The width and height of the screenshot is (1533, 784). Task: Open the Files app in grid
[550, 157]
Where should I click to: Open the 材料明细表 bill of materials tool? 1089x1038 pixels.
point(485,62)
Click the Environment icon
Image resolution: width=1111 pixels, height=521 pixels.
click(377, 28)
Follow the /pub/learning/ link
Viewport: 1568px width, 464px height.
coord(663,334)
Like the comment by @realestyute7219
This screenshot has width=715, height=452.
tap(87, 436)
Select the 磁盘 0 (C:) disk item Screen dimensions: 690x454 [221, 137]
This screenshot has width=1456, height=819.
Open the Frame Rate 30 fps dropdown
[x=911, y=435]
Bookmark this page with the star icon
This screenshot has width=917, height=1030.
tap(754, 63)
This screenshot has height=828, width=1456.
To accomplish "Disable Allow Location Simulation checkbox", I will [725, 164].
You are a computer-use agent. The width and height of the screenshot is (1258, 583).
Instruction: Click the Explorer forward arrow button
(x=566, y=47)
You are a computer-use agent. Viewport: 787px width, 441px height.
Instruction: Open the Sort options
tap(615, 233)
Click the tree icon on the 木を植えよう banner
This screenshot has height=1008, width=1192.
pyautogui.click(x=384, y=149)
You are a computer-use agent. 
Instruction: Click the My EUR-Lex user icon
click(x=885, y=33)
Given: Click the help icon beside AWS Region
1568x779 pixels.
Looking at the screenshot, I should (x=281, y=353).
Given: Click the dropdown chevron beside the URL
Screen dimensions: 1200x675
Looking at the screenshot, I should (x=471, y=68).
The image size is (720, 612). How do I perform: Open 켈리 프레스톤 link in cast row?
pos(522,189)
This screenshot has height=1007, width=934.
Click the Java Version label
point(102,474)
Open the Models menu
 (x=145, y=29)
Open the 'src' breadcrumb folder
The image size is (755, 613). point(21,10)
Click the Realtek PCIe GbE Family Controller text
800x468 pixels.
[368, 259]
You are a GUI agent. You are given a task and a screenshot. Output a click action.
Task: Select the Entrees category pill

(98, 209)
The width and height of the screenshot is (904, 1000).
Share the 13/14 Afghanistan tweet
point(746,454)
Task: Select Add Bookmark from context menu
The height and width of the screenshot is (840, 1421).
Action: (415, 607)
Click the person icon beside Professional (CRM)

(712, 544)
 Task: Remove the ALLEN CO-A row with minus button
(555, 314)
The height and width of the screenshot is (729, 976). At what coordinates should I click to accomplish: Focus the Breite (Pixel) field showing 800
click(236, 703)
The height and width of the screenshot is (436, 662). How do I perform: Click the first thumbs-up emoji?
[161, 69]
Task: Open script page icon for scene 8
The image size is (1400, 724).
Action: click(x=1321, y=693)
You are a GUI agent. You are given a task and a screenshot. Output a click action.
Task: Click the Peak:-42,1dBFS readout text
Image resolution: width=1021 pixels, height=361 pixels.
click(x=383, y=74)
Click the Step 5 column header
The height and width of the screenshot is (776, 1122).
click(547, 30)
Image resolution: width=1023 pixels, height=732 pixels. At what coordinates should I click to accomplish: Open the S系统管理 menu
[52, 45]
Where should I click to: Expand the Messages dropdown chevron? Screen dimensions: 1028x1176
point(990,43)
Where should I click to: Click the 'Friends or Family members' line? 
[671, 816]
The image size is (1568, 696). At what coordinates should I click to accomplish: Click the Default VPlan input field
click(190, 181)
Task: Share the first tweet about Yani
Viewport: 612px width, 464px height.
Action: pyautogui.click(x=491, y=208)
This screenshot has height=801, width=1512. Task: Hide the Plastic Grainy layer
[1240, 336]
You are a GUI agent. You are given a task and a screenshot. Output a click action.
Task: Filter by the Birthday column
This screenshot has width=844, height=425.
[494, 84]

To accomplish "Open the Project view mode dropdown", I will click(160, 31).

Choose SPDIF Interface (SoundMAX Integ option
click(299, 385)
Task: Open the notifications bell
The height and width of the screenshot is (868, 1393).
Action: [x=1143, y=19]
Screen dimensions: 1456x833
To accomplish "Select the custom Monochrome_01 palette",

■ ■ ■ ■

**THE REQUEST**
Reproduce all of the entries above, word for word and line for line, with nothing added or changed.

**RESULT OF THIS EXERCISE**
The width and height of the screenshot is (1533, 784). Task: Open the Files app in grid
[550, 157]
Where should I click to: Open the 材料明细表 bill of materials tool? 1089x1038 pixels.
point(485,62)
Click the Environment icon
Image resolution: width=1111 pixels, height=521 pixels.
click(377, 28)
Follow the /pub/learning/ link
Viewport: 1568px width, 464px height.
coord(663,334)
Like the comment by @realestyute7219
This screenshot has width=715, height=452.
tap(87, 436)
Select the 磁盘 0 (C:) disk item Screen dimensions: 690x454 [221, 137]
This screenshot has width=1456, height=819.
Open the Frame Rate 30 fps dropdown
[x=911, y=435]
Bookmark this page with the star icon
This screenshot has width=917, height=1030.
tap(754, 63)
This screenshot has height=828, width=1456.
To accomplish "Disable Allow Location Simulation checkbox", I will [725, 164].
You are a computer-use agent. The width and height of the screenshot is (1258, 583).
Instruction: Click the Explorer forward arrow button
(x=566, y=47)
You are a computer-use agent. Viewport: 787px width, 441px height.
Instruction: Open the Sort options
tap(615, 233)
Click the tree icon on the 木を植えよう banner
This screenshot has height=1008, width=1192.
pyautogui.click(x=384, y=149)
You are a computer-use agent. 
Instruction: Click the My EUR-Lex user icon
click(x=885, y=33)
Given: Click the help icon beside AWS Region
1568x779 pixels.
Looking at the screenshot, I should (x=281, y=353).
Given: Click the dropdown chevron beside the URL
Screen dimensions: 1200x675
Looking at the screenshot, I should (x=471, y=68).
The image size is (720, 612). How do I perform: Open 켈리 프레스톤 link in cast row?
pos(522,189)
This screenshot has height=1007, width=934.
Click the Java Version label
point(102,474)
Open the Models menu
 (x=145, y=29)
Open the 'src' breadcrumb folder
The image size is (755, 613). point(21,10)
Click the Realtek PCIe GbE Family Controller text
800x468 pixels.
[368, 259]
You are a GUI agent. You are given a task and a screenshot. Output a click action.
Task: Select the Entrees category pill

(98, 209)
The width and height of the screenshot is (904, 1000).
Share the 13/14 Afghanistan tweet
point(746,454)
Task: Select Add Bookmark from context menu
The height and width of the screenshot is (840, 1421).
Action: (415, 607)
Click the person icon beside Professional (CRM)

(712, 544)
 Task: Remove the ALLEN CO-A row with minus button
(555, 314)
The height and width of the screenshot is (729, 976). At what coordinates should I click to accomplish: Focus the Breite (Pixel) field showing 800
click(236, 703)
The height and width of the screenshot is (436, 662). How do I perform: Click the first thumbs-up emoji?
[161, 69]
Task: Open script page icon for scene 8
The image size is (1400, 724).
Action: click(x=1321, y=693)
You are a GUI agent. You are given a task and a screenshot. Output a click action.
Task: Click the Peak:-42,1dBFS readout text
Image resolution: width=1021 pixels, height=361 pixels.
click(x=383, y=74)
Click the Step 5 column header
The height and width of the screenshot is (776, 1122).
click(547, 30)
Image resolution: width=1023 pixels, height=732 pixels. At what coordinates should I click to accomplish: Open the S系统管理 menu
[52, 45]
Where should I click to: Expand the Messages dropdown chevron? Screen dimensions: 1028x1176
point(990,43)
Where should I click to: Click the 'Friends or Family members' line? 
[671, 816]
The image size is (1568, 696). At what coordinates should I click to accomplish: Click the Default VPlan input field
click(190, 181)
Task: Share the first tweet about Yani
Viewport: 612px width, 464px height.
Action: pyautogui.click(x=491, y=208)
This screenshot has height=801, width=1512. Task: Hide the Plastic Grainy layer
[1240, 336]
You are a GUI agent. You are given a task and a screenshot. Output a click action.
Task: Filter by the Birthday column
This screenshot has width=844, height=425.
[494, 84]

To accomplish "Open the Project view mode dropdown", I will click(160, 31).

Choose SPDIF Interface (SoundMAX Integ option
click(299, 385)
Task: Open the notifications bell
The height and width of the screenshot is (868, 1393).
Action: [x=1143, y=19]
Screen dimensions: 1456x833
To accomplish "Select the custom Monochrome_01 palette",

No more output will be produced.